§ **RECORDS FOR THIS TASK**
>> Begin

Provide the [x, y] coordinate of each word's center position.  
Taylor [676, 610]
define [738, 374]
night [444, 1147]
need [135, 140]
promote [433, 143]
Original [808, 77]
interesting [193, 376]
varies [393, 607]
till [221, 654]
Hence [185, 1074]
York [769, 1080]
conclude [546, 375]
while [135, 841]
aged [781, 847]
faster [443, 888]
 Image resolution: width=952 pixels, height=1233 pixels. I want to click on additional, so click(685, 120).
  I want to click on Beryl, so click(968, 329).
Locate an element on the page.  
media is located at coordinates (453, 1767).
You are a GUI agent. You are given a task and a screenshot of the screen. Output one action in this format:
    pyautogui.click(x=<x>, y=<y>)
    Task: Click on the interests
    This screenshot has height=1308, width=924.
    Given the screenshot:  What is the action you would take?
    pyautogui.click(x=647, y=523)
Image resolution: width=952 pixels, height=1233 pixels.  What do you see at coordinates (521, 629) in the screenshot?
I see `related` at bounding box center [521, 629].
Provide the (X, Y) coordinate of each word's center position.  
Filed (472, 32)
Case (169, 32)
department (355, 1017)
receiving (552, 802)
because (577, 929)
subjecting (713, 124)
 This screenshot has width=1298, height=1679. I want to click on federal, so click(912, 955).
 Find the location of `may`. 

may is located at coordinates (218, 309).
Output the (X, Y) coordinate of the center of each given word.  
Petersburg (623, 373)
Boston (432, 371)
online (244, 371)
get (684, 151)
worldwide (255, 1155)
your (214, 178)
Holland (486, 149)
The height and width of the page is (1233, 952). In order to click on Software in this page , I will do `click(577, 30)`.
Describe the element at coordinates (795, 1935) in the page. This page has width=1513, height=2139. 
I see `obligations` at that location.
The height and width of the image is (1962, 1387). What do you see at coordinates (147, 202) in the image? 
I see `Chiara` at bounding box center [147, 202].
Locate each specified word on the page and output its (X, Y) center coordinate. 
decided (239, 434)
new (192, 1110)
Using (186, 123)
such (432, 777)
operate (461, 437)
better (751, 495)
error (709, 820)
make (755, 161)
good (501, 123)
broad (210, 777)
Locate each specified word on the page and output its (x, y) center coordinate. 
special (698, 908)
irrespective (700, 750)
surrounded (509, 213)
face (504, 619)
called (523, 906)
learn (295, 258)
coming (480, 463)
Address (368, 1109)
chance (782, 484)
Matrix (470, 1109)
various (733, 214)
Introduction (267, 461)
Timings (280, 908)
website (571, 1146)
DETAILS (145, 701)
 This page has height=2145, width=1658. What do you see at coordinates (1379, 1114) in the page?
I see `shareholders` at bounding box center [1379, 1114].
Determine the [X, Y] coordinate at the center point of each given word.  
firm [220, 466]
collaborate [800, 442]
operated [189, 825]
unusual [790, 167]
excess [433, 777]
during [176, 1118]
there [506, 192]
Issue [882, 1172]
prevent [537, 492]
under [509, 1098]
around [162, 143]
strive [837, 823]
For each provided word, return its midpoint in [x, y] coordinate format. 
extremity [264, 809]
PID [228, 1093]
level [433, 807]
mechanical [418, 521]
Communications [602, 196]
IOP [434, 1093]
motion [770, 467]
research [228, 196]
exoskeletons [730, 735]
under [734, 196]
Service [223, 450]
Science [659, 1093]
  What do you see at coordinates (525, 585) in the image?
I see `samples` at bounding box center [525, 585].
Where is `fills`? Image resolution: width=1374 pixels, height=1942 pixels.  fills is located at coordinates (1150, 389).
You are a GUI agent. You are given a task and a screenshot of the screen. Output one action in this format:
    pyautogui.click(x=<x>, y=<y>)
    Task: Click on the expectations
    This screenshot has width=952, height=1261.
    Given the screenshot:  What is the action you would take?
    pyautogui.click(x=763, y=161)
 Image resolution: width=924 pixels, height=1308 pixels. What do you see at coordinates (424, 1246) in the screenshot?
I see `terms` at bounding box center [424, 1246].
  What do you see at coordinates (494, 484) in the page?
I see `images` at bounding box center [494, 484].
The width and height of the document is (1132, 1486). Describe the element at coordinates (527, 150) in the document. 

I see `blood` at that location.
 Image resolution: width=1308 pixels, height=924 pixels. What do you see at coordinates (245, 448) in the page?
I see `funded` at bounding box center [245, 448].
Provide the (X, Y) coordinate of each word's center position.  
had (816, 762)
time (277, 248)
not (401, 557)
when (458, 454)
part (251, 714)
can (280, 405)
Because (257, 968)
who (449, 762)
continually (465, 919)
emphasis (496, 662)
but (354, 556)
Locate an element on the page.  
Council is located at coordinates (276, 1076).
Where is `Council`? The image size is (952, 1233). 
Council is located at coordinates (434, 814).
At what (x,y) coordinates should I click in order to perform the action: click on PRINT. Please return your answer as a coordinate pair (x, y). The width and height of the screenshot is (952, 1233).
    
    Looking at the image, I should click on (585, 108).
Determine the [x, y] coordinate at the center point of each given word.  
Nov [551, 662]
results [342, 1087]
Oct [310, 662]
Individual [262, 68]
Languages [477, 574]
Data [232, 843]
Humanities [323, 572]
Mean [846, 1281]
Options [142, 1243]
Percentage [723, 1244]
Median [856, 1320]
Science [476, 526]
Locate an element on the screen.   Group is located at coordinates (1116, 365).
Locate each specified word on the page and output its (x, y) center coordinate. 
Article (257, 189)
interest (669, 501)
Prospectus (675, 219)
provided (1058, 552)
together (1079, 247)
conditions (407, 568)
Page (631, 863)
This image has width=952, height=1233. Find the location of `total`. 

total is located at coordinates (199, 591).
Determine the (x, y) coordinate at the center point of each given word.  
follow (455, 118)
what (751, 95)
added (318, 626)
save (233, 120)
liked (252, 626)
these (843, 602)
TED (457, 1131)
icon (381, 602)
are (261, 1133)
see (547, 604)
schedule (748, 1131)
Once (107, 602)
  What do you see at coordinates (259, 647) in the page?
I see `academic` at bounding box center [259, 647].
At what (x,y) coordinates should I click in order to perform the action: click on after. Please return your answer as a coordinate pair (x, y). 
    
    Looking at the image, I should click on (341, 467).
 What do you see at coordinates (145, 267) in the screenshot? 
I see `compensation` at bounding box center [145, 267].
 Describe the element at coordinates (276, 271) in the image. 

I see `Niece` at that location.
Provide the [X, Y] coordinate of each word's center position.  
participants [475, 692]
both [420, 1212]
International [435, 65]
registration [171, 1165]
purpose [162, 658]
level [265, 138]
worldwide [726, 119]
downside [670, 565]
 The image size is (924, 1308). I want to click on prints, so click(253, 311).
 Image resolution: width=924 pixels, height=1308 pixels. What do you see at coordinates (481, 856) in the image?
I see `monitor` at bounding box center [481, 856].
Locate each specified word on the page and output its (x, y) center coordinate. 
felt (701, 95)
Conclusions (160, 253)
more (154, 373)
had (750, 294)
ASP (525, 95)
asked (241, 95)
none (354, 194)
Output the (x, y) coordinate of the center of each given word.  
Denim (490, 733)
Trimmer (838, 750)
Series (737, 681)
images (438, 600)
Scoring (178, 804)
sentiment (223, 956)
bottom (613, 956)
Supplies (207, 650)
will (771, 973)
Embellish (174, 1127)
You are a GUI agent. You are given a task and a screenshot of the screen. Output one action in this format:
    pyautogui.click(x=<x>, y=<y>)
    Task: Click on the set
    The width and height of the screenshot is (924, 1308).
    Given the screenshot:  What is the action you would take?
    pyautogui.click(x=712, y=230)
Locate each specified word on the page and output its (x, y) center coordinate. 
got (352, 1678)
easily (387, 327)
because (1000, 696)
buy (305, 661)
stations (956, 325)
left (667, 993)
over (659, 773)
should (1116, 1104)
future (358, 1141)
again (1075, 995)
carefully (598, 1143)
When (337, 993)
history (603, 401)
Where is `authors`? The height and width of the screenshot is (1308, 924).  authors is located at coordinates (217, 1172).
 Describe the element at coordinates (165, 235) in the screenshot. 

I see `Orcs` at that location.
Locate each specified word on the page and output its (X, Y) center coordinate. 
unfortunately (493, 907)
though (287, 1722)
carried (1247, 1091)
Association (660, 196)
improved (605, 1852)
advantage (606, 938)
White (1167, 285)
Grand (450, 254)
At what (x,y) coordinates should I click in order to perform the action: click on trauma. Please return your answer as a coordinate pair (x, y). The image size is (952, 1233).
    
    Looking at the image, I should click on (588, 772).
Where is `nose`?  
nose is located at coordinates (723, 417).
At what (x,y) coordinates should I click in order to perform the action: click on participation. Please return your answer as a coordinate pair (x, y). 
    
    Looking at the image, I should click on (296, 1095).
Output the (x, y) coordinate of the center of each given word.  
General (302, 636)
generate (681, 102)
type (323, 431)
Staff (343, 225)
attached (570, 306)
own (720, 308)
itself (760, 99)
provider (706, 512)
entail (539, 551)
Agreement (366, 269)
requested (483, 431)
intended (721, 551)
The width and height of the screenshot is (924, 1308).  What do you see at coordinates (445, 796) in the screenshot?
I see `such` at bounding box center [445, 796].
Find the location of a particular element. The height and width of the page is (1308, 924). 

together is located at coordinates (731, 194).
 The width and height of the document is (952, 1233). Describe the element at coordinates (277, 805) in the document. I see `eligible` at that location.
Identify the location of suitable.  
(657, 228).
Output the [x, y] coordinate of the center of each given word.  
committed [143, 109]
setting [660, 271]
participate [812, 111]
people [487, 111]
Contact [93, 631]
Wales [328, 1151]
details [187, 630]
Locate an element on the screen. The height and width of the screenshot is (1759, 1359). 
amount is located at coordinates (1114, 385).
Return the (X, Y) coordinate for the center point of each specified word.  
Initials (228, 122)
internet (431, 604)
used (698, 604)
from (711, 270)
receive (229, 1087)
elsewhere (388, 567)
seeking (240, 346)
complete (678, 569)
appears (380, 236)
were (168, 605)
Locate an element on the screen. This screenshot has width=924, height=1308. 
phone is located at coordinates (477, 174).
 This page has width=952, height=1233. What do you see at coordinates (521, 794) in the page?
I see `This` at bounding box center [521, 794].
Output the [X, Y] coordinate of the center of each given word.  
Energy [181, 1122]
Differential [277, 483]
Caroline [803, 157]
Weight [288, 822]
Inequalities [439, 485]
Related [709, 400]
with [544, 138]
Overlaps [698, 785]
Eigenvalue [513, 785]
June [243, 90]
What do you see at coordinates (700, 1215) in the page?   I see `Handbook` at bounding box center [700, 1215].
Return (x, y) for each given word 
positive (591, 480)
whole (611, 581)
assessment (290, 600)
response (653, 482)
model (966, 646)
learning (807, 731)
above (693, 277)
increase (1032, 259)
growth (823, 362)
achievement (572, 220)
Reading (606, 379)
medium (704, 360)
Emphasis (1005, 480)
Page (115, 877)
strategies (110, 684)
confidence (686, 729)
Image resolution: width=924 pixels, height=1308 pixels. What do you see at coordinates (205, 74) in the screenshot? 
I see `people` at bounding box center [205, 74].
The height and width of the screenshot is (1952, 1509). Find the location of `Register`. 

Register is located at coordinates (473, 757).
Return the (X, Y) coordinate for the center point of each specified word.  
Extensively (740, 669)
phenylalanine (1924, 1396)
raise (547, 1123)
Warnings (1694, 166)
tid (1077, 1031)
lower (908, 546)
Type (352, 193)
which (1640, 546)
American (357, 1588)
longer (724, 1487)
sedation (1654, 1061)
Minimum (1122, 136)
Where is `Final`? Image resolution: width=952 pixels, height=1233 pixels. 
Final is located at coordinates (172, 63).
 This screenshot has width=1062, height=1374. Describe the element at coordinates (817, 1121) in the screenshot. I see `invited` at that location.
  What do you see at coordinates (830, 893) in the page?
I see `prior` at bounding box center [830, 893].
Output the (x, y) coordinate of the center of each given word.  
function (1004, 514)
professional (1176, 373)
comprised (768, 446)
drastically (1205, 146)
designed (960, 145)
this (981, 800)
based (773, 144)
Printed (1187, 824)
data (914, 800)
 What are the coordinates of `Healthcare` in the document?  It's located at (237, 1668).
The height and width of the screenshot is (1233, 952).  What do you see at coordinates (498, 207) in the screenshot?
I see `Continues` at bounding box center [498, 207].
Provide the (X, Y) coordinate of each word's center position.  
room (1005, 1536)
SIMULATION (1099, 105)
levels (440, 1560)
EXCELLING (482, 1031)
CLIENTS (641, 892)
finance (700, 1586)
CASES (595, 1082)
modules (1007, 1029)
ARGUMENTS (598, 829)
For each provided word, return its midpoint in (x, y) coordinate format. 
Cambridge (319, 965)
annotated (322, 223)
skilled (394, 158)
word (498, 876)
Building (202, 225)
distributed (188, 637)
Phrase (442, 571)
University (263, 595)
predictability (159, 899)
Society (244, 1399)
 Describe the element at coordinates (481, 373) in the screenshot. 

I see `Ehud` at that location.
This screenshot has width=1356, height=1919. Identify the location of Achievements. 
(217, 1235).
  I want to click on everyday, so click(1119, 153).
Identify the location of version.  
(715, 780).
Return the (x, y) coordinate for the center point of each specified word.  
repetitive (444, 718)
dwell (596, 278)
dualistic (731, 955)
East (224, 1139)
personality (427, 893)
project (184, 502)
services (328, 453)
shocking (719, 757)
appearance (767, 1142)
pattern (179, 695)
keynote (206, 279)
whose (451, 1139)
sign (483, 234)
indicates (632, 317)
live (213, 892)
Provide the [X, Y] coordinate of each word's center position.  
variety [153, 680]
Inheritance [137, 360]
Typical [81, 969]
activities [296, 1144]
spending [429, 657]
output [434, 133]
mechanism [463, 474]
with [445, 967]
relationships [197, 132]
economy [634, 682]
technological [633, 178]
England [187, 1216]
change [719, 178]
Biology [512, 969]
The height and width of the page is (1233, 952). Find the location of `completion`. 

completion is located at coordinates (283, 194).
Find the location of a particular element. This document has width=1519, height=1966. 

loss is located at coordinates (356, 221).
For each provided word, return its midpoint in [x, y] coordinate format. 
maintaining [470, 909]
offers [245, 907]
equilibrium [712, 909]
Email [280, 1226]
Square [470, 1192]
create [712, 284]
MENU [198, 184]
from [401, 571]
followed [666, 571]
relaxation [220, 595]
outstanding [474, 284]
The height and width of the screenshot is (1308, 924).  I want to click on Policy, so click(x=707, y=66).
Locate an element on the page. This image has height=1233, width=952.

>> End

§ **WRITTEN PROBLEM**
Reproduce the lines from the line containing "Identify the location of version." through the final line, substituting "startling" for "shocking" and leaving everything else unchanged.

§ **RESPONSE BELOW**
Identify the location of version.  
(715, 780).
Return the (x, y) coordinate for the center point of each specified word.  
repetitive (444, 718)
dwell (596, 278)
dualistic (731, 955)
East (224, 1139)
personality (427, 893)
project (184, 502)
services (328, 453)
startling (719, 757)
appearance (767, 1142)
pattern (179, 695)
keynote (206, 279)
whose (451, 1139)
sign (483, 234)
indicates (632, 317)
live (213, 892)
Provide the [X, Y] coordinate of each word's center position.  
variety [153, 680]
Inheritance [137, 360]
Typical [81, 969]
activities [296, 1144]
spending [429, 657]
output [434, 133]
mechanism [463, 474]
with [445, 967]
relationships [197, 132]
economy [634, 682]
technological [633, 178]
England [187, 1216]
change [719, 178]
Biology [512, 969]
The height and width of the page is (1233, 952). Find the location of `completion`. 

completion is located at coordinates (283, 194).
Find the location of a particular element. This document has width=1519, height=1966. 

loss is located at coordinates (356, 221).
For each provided word, return its midpoint in [x, y] coordinate format. 
maintaining [470, 909]
offers [245, 907]
equilibrium [712, 909]
Email [280, 1226]
Square [470, 1192]
create [712, 284]
MENU [198, 184]
from [401, 571]
followed [666, 571]
relaxation [220, 595]
outstanding [474, 284]
The height and width of the screenshot is (1308, 924).  I want to click on Policy, so click(x=707, y=66).
Locate an element on the page. This image has height=1233, width=952.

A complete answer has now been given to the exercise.